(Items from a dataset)

# # # # # # #

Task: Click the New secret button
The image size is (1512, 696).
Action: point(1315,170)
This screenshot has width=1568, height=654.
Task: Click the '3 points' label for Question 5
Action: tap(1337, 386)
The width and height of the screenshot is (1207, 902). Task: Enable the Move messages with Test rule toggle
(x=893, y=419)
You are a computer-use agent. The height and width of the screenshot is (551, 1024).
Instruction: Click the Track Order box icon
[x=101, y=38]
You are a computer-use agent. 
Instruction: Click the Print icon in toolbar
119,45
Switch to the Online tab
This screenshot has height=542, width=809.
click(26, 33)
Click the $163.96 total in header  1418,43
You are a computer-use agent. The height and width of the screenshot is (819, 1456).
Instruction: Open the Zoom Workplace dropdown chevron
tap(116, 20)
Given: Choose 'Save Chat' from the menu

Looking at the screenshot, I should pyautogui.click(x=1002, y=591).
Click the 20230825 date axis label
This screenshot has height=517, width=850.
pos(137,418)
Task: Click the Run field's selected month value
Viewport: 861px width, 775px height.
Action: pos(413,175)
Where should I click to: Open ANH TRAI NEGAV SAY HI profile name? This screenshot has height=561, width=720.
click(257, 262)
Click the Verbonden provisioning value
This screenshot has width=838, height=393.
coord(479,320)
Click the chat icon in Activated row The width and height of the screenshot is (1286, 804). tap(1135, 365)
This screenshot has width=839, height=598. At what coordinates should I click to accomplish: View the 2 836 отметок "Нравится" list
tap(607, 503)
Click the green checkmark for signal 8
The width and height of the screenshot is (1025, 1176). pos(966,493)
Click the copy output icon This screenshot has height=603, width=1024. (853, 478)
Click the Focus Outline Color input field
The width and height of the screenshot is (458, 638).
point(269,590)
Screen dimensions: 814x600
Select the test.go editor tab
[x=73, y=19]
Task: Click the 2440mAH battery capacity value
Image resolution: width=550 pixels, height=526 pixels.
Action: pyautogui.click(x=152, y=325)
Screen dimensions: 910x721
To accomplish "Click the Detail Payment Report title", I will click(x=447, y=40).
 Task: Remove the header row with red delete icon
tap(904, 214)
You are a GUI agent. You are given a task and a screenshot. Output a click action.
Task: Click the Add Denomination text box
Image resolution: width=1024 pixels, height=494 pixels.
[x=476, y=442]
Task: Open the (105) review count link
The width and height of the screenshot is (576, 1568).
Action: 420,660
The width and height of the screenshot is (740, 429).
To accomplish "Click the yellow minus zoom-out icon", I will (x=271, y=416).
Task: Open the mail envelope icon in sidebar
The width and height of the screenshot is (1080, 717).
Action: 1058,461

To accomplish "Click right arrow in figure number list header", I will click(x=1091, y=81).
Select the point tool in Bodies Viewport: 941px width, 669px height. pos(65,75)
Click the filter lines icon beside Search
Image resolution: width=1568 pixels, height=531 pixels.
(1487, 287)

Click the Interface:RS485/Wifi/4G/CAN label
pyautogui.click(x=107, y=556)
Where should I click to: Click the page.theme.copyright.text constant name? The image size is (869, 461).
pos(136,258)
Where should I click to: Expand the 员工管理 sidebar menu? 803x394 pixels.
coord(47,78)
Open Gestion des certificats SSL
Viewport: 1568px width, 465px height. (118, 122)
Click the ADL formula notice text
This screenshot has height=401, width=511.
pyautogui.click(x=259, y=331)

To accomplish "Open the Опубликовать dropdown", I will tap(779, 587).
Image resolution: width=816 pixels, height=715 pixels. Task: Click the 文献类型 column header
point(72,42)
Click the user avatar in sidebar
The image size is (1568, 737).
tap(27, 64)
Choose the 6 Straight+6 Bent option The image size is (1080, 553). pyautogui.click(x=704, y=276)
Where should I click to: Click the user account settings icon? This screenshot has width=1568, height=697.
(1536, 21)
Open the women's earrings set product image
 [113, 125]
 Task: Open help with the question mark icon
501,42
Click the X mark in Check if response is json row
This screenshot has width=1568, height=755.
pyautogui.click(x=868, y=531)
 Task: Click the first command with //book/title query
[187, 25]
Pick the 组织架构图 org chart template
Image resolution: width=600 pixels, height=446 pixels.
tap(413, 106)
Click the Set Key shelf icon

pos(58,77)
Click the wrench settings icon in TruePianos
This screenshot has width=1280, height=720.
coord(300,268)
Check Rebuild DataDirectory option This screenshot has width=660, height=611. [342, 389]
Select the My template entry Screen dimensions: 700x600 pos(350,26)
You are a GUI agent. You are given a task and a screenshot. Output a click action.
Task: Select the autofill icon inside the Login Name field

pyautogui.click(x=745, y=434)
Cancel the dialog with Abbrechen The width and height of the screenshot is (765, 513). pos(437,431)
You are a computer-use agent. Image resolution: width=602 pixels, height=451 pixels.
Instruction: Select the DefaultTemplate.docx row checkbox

# # # # # # #

» PROBLEM TO SOLVE
For each line above that includes "option", copy the line.

» EXERCISE OUTPUT
Choose the 6 Straight+6 Bent option The image size is (1080, 553). pyautogui.click(x=704, y=276)
Check Rebuild DataDirectory option This screenshot has width=660, height=611. [342, 389]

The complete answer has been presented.